I recently had the privilege of covering the Pink15 conference on behalf of Devops.com. Pink Elephant is a renowned leader in ITIL and ITSM education, consulting and conferences. Now in its 19th year, the Pink conference brings together attendees from a wide range of vertical markets to learn and share about IT service management and related topics. My mission was to take the pulse of DevOps in the ITSM enterprise community, many of whom represent the operational side of IT.
Let me start by saying that this was a well-organized and executed conference. The attendees that I spoke with unanimously agreed that the sessions were relevant and the peer networking invaluable. And while there was not a specific Devops or Agile track, the core concepts were directly or indirectly present in several of the sessions.
One particularly interesting session was on “Enterprise Change Management in an Agile, Fast Moving World” from a large retail organization. The presenter did a good job of describing how they are adapting their categories of their changes to meet the growing requirements for a more agile change management process. At present, only 5% of changes are categorized as “fast track” – an even more expedited route than what is normally considered a standard change. This organization’s goal is to exponentially increase their ability to fast track more changes in response to increasing demand. This session was a good indicator of how enterprise IT is recognizing the need to adapt for continuous delivery and more automation.
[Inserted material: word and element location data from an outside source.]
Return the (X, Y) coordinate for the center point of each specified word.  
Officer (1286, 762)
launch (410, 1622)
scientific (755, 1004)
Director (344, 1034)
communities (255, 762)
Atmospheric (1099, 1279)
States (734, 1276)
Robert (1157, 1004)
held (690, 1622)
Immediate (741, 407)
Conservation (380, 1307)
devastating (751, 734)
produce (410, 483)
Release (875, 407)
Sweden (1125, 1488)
More than one attendee shared their appreciation at being able to interact with other IT organizations about specific ways to bridge the practices between Dev and Ops so as to make service management more agile. One person mentioned that while some of the sessions did not specifically call out DevOps or Agile, presenters often had to address these in depth during the question and answer period. There was particular interest among attendees in learning how to engage developers in processes such as Event, Demand, Capacity, Availability, Change and Release Management.
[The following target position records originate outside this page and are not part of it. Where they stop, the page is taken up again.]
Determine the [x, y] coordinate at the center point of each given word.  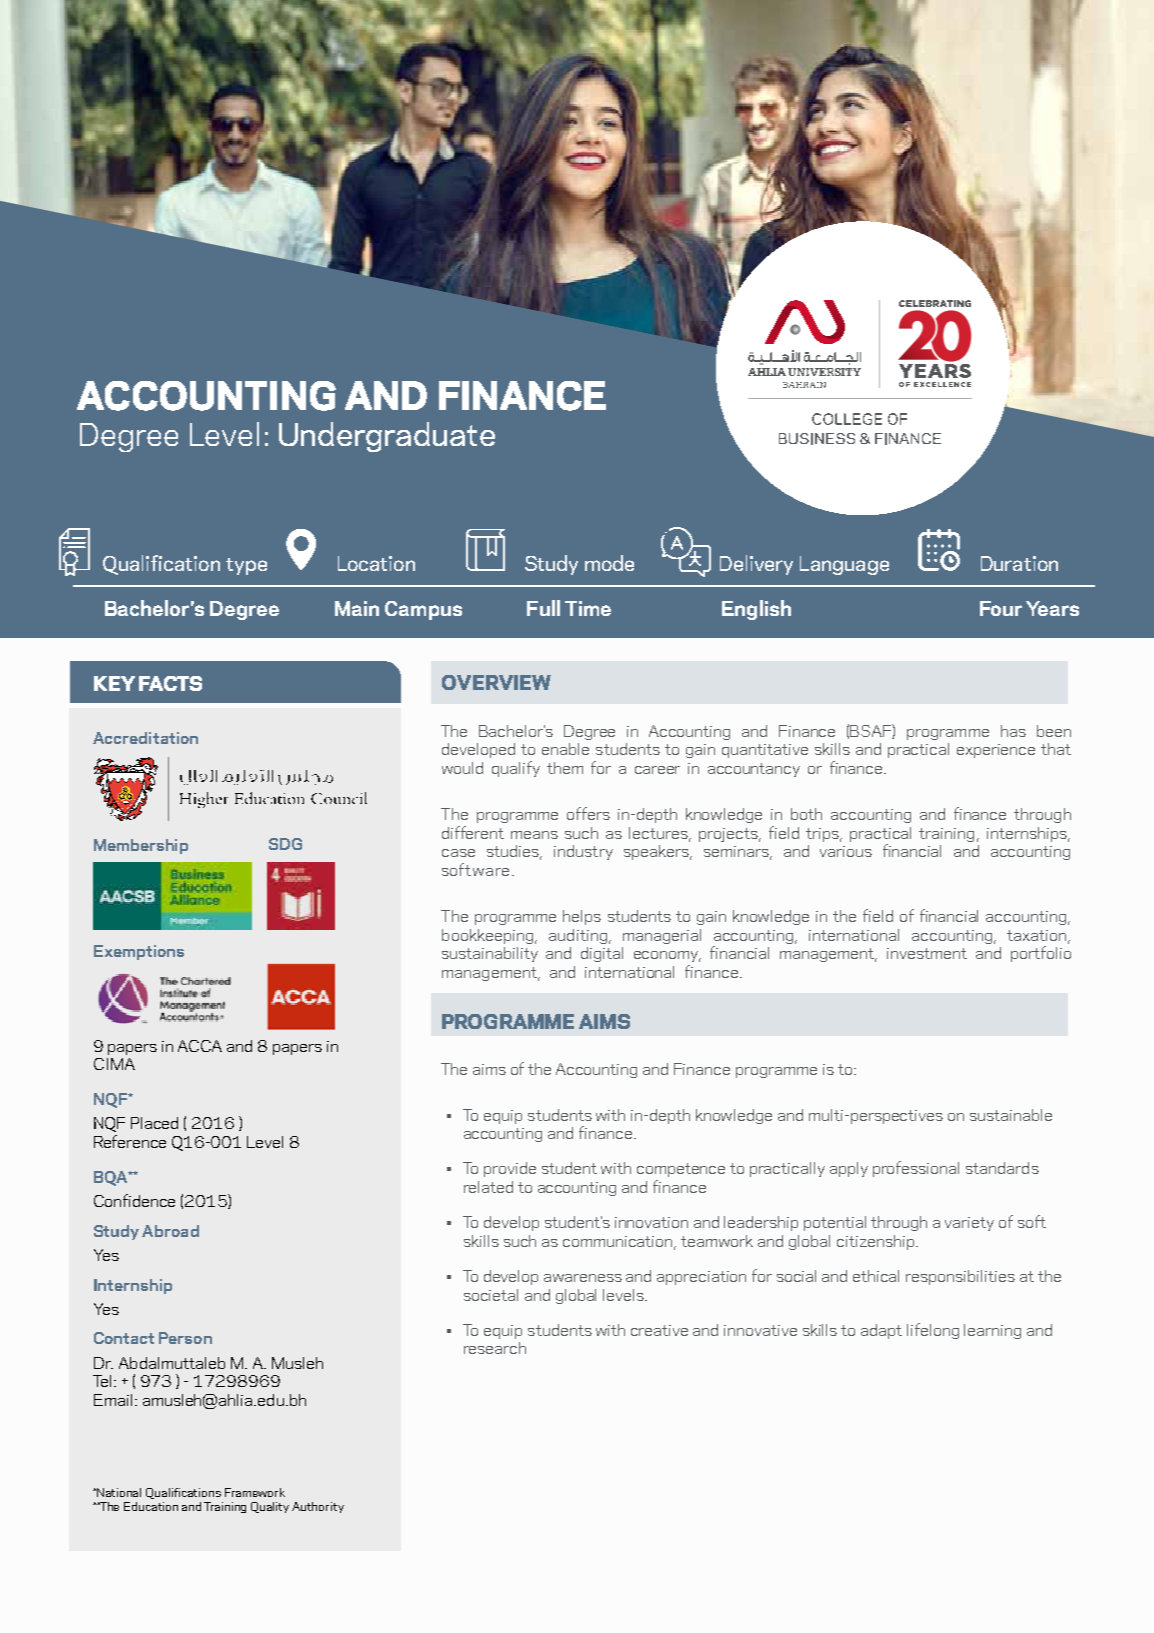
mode [609, 563]
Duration [1019, 563]
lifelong [933, 1331]
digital [602, 954]
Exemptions [139, 952]
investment [927, 953]
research [495, 1348]
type [246, 566]
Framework [255, 1492]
Some attendees expressed concern about the perception that ITSM and ITIL have no place in a DevOps culture or that DevOps would somehow invalidate the investments that many organizations have already made in establishing better processes for managing services. Kaimar Karu, the ITSM Product owner for Axelos (who owns the IP for ITIL) strongly believes that ITIL is absolutely a key player in the realization of DevOps as a philosophy. ITIL processes are not specific to operations – they enable the entire lifecycle of a service or product from development to deployment and into operations. ITIL was meant to be adopted and adapted; nowhere does the guidance recommend that the processes be complex, bureaucratic, lengthy or manual.
So what does all of this mean? While DevOps is not yet fully understood, organizations are taking tangible steps to make ITSM processes go faster, integrate with other practices and leverage automation in order to deliver more business value. Wouldn’t you call that DevOps?